# Ewr surge problem



## koala85 (Jan 2, 2017)

Hi everyone while you are waiting at the Newark airport and surge is 2.4 are you getting request with no surge?Im a tlc driver.Or somewhere else in Nj inside the surge and getting requesr with no surge I have a video too also Im was checking as a passenger pick up ewr terminal a to Hoboken shows 40$ and penn station 42$ I think they are kidding.

This is the another one from today


----------



## NWNJ (Feb 1, 2019)

I don't hang out at EWR but I've been seeing this a lot this week. I usually just decline but I decided to take 1 last night just to see what would happen. No surge was applied called support, they passed it on to someone else. I finally got an email a few hours later with a canned response:

I understand surge earnings are an important part of your experience with Uber. When reviewing this trip's details we can see that no surge amount applied. Below are some reasons this may be different from what you saw on the heat map:

- Surge is determined by the rider pickup location and the time of the rider request
- Surge does not take into account your vehicle's location
- Surge pricing is also updating in real time

Keep in mind that to earn surge, you must drive through the surge areas and accept your next trip without going offline or rejecting the trip. You will earn the highest surge amount of all surge areas you reach, which will update in real time on your app, so you’ll always know exactly how much surge will be added to your next trip.

I appreciate your understanding. Please let me know if I can help you with anything else. Thanks for being a Diamond driver-partner!
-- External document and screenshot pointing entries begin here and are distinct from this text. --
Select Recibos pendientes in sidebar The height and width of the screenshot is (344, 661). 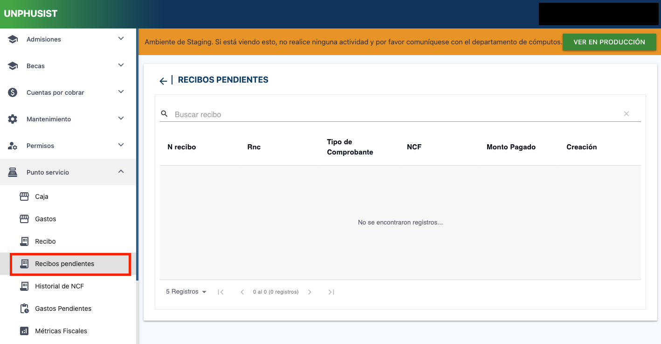coord(64,264)
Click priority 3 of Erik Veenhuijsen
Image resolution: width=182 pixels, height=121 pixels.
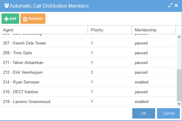coord(92,72)
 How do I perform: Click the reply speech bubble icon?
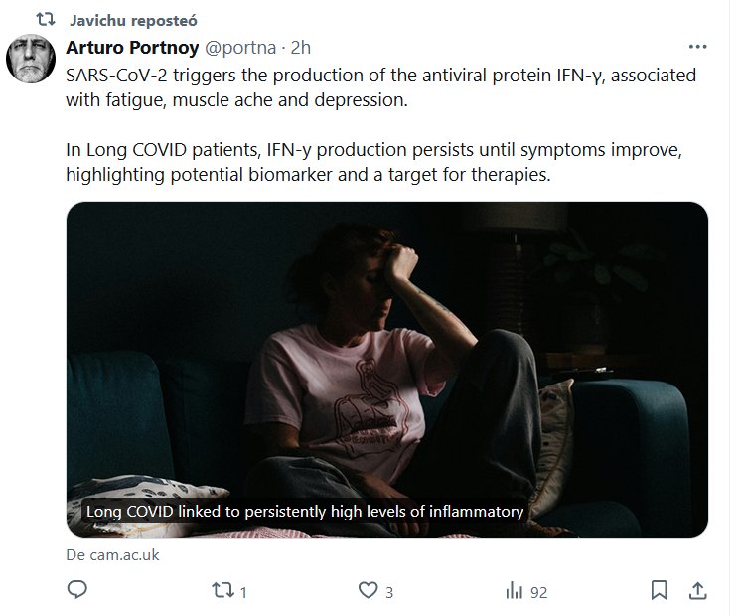[x=77, y=591]
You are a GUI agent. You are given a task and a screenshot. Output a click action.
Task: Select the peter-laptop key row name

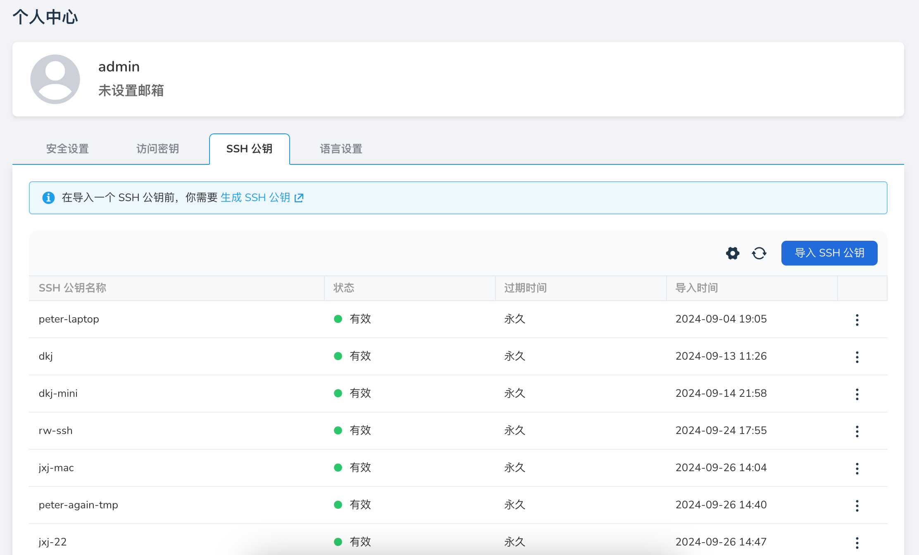pyautogui.click(x=69, y=319)
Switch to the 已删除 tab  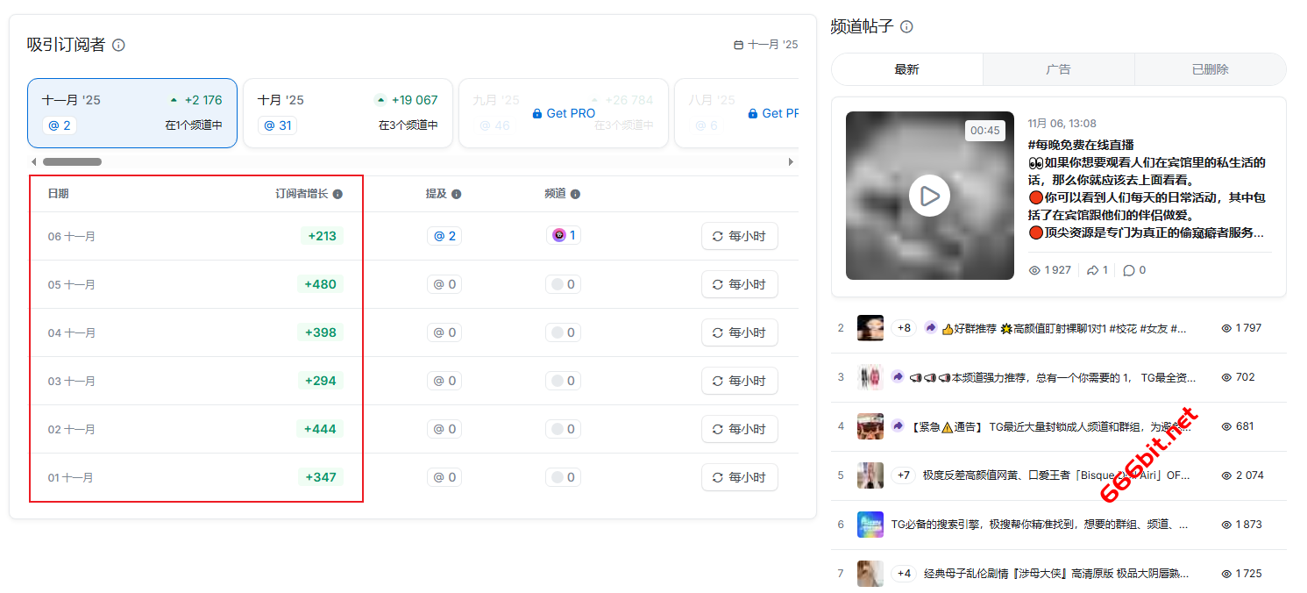[x=1210, y=69]
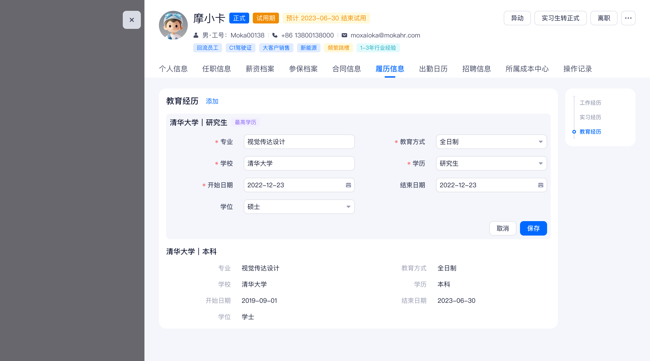Click the 实习生转正式 button
Viewport: 650px width, 361px height.
560,18
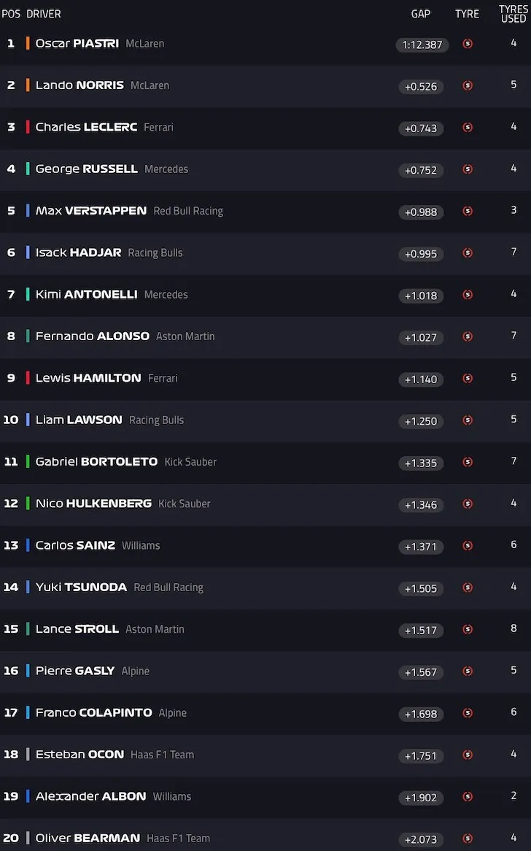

The response is for a state with sticky surge. Couldn't even be bothered to use a response that applied. The only thing I can assume is pax requested before the surge grew to cover his location but everyone kept declining it waiting for one that was in the surge. That or Uber is just screwing drivers.


----------



## koala85 (Jan 2, 2017)

They sent the same shit to me and my friend

People gonna come back from spring break and Im gonna see the Uber if they don't give me surge Im not gonna pick up anyone from the airport and Im not gonna drive for them they can send their office boys to pick up people from Newark.


----------



## koala85 (Jan 2, 2017)

My smart uber can’t find a driver to drive for them at the Newark airport


----------



## bankerbilo (Mar 26, 2019)

is there a Uber driver still driving for Uber at the Newark aiport with no surge?


----------



## koala85 (Jan 2, 2017)

Uber pool is more expensive than uber x at the Newark )


----------



## nickd8775 (Jul 12, 2015)

It's a glitch, they're not charging surge on trips to NYC. Because of that, no TLCs are picking up at EWR


----------



## koala85 (Jan 2, 2017)

Im not going to ewr anymore not gonna carry someone to city for 25$ come on.They don’t give surge new jersey drivers too.if the rider going to Somwhere out of new york they charge them surge it’s so stupid to go to Hoboken 40$ to go to the penn station 42$


----------



## UberPete1911 (Aug 10, 2017)

nickd8775 said:


> It's a glitch, they're not charging surge on trips to NYC. Because of that, no TLCs are picking up at EWR


Not a glitch. Because of the TLC law change in NYC, uber is not about to pay minimum wage and surge on top of that.

It's base fare for all NYC trips.


----------